Data under study →

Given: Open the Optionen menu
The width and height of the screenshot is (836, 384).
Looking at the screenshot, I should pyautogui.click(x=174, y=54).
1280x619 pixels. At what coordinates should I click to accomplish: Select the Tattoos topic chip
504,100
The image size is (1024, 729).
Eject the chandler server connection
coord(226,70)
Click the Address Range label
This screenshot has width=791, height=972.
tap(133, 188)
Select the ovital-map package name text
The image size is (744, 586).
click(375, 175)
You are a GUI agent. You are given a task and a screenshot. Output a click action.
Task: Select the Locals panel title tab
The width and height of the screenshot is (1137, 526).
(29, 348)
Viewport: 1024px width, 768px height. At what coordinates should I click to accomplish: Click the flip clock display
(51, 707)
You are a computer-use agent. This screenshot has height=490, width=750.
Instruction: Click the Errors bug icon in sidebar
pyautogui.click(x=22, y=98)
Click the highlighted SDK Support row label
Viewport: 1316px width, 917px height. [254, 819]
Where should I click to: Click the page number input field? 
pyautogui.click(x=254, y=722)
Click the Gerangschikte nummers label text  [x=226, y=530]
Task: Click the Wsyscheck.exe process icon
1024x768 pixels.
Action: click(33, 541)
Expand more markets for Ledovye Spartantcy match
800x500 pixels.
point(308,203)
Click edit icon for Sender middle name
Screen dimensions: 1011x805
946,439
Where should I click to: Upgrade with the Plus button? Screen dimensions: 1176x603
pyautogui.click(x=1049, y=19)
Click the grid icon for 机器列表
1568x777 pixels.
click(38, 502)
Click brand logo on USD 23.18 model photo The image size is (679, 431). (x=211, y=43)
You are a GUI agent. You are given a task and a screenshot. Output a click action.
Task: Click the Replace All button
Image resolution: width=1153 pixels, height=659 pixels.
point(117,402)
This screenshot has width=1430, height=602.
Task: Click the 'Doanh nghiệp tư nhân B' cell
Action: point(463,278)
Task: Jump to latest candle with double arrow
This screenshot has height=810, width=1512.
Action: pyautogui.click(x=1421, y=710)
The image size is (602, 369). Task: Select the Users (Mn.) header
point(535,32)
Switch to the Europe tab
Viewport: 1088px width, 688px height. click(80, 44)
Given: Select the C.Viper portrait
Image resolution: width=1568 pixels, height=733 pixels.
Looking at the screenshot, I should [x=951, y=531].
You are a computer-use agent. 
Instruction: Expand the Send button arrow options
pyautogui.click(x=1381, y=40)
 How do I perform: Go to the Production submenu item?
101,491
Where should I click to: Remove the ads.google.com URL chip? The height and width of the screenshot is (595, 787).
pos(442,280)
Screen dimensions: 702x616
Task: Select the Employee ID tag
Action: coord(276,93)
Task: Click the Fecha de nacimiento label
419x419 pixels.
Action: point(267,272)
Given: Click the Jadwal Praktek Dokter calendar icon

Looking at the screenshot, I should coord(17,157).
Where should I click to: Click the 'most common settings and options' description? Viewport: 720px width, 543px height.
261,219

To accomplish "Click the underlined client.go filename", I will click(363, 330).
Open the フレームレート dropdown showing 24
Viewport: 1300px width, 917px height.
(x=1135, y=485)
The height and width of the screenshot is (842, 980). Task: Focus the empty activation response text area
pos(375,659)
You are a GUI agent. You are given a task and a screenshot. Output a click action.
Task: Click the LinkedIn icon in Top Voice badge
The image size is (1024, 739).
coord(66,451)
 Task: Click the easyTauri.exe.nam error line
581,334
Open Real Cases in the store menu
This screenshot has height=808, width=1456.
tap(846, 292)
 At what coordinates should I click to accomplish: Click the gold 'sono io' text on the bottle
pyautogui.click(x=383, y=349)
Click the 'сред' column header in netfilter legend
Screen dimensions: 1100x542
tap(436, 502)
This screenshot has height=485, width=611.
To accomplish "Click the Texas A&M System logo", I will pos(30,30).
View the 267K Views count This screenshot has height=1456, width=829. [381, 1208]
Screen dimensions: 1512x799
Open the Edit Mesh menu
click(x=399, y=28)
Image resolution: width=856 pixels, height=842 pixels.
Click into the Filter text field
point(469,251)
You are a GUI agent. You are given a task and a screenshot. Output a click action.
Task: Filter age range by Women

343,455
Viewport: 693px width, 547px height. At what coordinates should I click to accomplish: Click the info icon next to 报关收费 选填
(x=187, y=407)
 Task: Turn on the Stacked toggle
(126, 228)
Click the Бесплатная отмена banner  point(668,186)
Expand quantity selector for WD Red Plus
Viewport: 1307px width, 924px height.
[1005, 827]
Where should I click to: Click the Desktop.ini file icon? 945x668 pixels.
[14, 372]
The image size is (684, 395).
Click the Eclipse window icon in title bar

Problem → Every entry is to be restated word for word.

Worked solution →
Given: Open the Optionen menu
The width and height of the screenshot is (836, 384).
Looking at the screenshot, I should pyautogui.click(x=174, y=54).
1280x619 pixels. At what coordinates should I click to accomplish: Select the Tattoos topic chip
504,100
The image size is (1024, 729).
Eject the chandler server connection
coord(226,70)
Click the Address Range label
This screenshot has width=791, height=972.
tap(133, 188)
Select the ovital-map package name text
The image size is (744, 586).
click(375, 175)
You are a GUI agent. You are given a task and a screenshot. Output a click action.
Task: Select the Locals panel title tab
The width and height of the screenshot is (1137, 526).
(29, 348)
Viewport: 1024px width, 768px height. At what coordinates should I click to accomplish: Click the flip clock display
(51, 707)
You are a computer-use agent. This screenshot has height=490, width=750.
Instruction: Click the Errors bug icon in sidebar
pyautogui.click(x=22, y=98)
Click the highlighted SDK Support row label
Viewport: 1316px width, 917px height. [254, 819]
Where should I click to: Click the page number input field? 
pyautogui.click(x=254, y=722)
Click the Gerangschikte nummers label text  [x=226, y=530]
Task: Click the Wsyscheck.exe process icon
1024x768 pixels.
Action: click(33, 541)
Expand more markets for Ledovye Spartantcy match
800x500 pixels.
point(308,203)
Click edit icon for Sender middle name
Screen dimensions: 1011x805
946,439
Where should I click to: Upgrade with the Plus button? Screen dimensions: 1176x603
pyautogui.click(x=1049, y=19)
Click the grid icon for 机器列表
1568x777 pixels.
click(38, 502)
Click brand logo on USD 23.18 model photo The image size is (679, 431). (x=211, y=43)
You are a GUI agent. You are given a task and a screenshot. Output a click action.
Task: Click the Replace All button
Image resolution: width=1153 pixels, height=659 pixels.
point(117,402)
This screenshot has width=1430, height=602.
Task: Click the 'Doanh nghiệp tư nhân B' cell
Action: point(463,278)
Task: Jump to latest candle with double arrow
This screenshot has height=810, width=1512.
Action: pyautogui.click(x=1421, y=710)
The image size is (602, 369). Task: Select the Users (Mn.) header
point(535,32)
Switch to the Europe tab
Viewport: 1088px width, 688px height. click(80, 44)
Given: Select the C.Viper portrait
Image resolution: width=1568 pixels, height=733 pixels.
Looking at the screenshot, I should [x=951, y=531].
You are a computer-use agent. 
Instruction: Expand the Send button arrow options
pyautogui.click(x=1381, y=40)
 How do I perform: Go to the Production submenu item?
101,491
Where should I click to: Remove the ads.google.com URL chip? The height and width of the screenshot is (595, 787).
pos(442,280)
Screen dimensions: 702x616
Task: Select the Employee ID tag
Action: coord(276,93)
Task: Click the Fecha de nacimiento label
419x419 pixels.
Action: point(267,272)
Given: Click the Jadwal Praktek Dokter calendar icon

Looking at the screenshot, I should coord(17,157).
Where should I click to: Click the 'most common settings and options' description? Viewport: 720px width, 543px height.
261,219

To accomplish "Click the underlined client.go filename", I will click(363, 330).
Open the フレームレート dropdown showing 24
Viewport: 1300px width, 917px height.
(x=1135, y=485)
The height and width of the screenshot is (842, 980). Task: Focus the empty activation response text area
pos(375,659)
You are a GUI agent. You are given a task and a screenshot. Output a click action.
Task: Click the LinkedIn icon in Top Voice badge
The image size is (1024, 739).
coord(66,451)
 Task: Click the easyTauri.exe.nam error line
581,334
Open Real Cases in the store menu
This screenshot has height=808, width=1456.
tap(846, 292)
 At what coordinates should I click to accomplish: Click the gold 'sono io' text on the bottle
pyautogui.click(x=383, y=349)
Click the 'сред' column header in netfilter legend
Screen dimensions: 1100x542
tap(436, 502)
This screenshot has height=485, width=611.
To accomplish "Click the Texas A&M System logo", I will pos(30,30).
View the 267K Views count This screenshot has height=1456, width=829. [381, 1208]
Screen dimensions: 1512x799
Open the Edit Mesh menu
click(x=399, y=28)
Image resolution: width=856 pixels, height=842 pixels.
Click into the Filter text field
point(469,251)
You are a GUI agent. You are given a task and a screenshot. Output a click action.
Task: Filter age range by Women

343,455
Viewport: 693px width, 547px height. At what coordinates should I click to accomplish: Click the info icon next to 报关收费 选填
(x=187, y=407)
 Task: Turn on the Stacked toggle
(126, 228)
Click the Бесплатная отмена banner  point(668,186)
Expand quantity selector for WD Red Plus
Viewport: 1307px width, 924px height.
[1005, 827]
Where should I click to: Click the Desktop.ini file icon? 945x668 pixels.
[14, 372]
The image size is (684, 395).
Click the Eclipse window icon in title bar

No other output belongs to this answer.